(DATA RECORDS begins)

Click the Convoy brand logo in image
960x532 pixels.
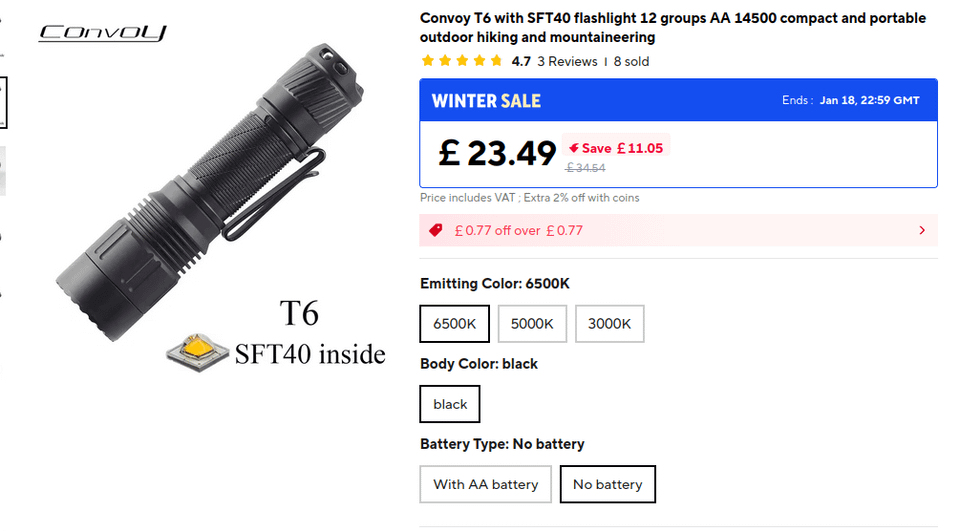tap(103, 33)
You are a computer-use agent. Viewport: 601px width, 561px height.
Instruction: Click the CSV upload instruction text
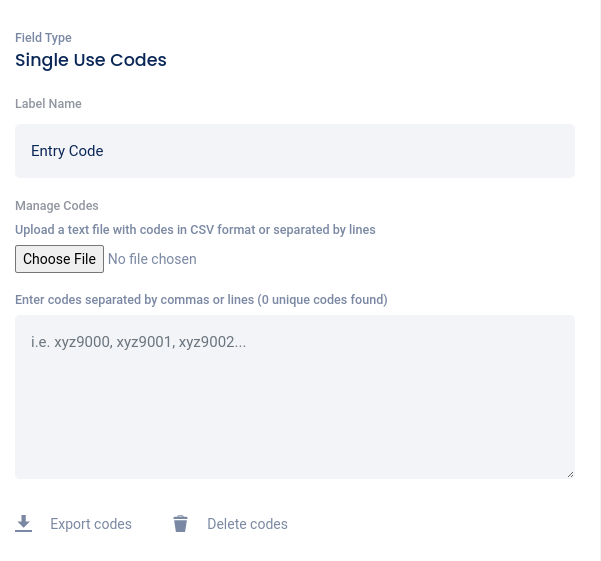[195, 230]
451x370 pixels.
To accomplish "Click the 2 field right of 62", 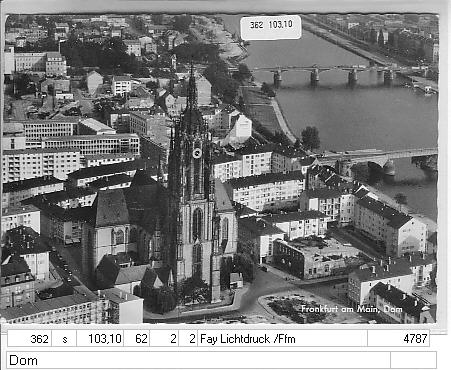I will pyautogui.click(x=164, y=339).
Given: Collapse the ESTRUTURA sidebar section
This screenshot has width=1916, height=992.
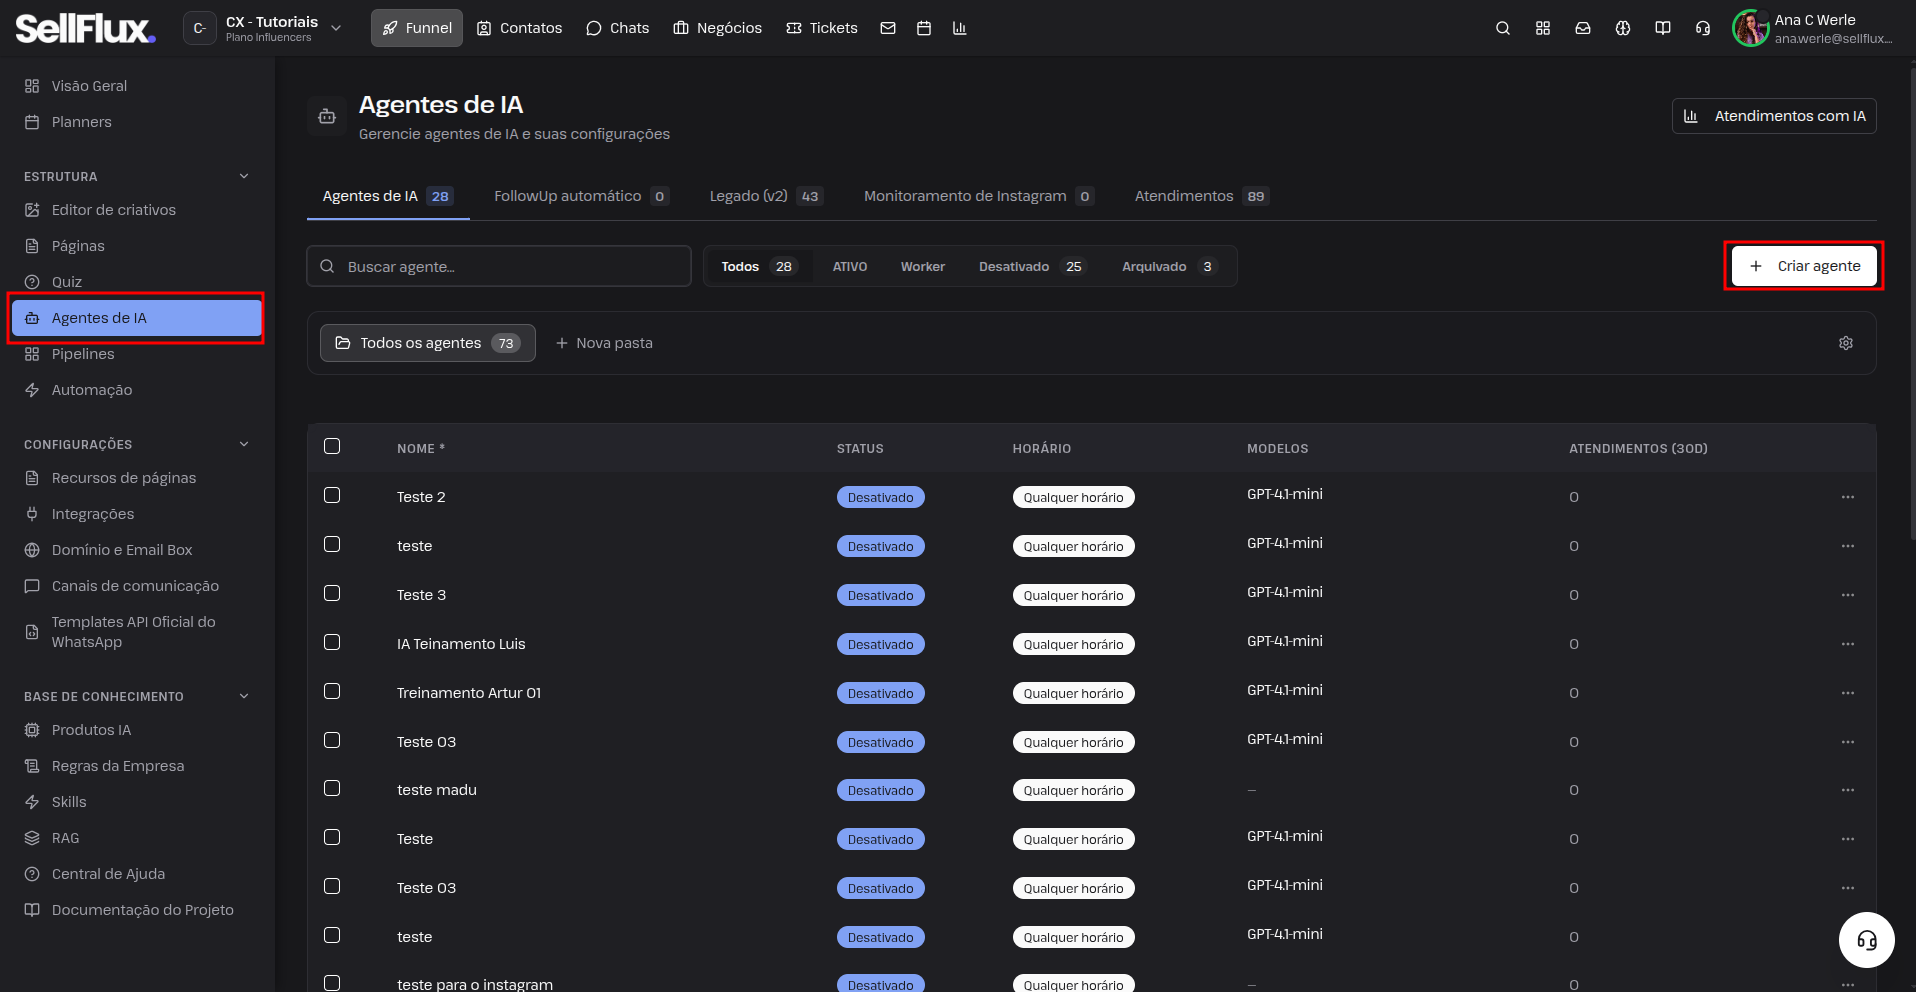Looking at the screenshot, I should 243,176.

(DATA RECORDS ends)

**EXERCISE DETAILS:**
Transcribe, word for word, only the material from its opening line through the line containing "451x370 pixels.", both ends included, and omit the pictures.

**TASK ANSWER:**
Click the Convoy brand logo in image
960x532 pixels.
tap(103, 33)
You are a computer-use agent. Viewport: 601px width, 561px height.
Instruction: Click the CSV upload instruction text
[195, 230]
451x370 pixels.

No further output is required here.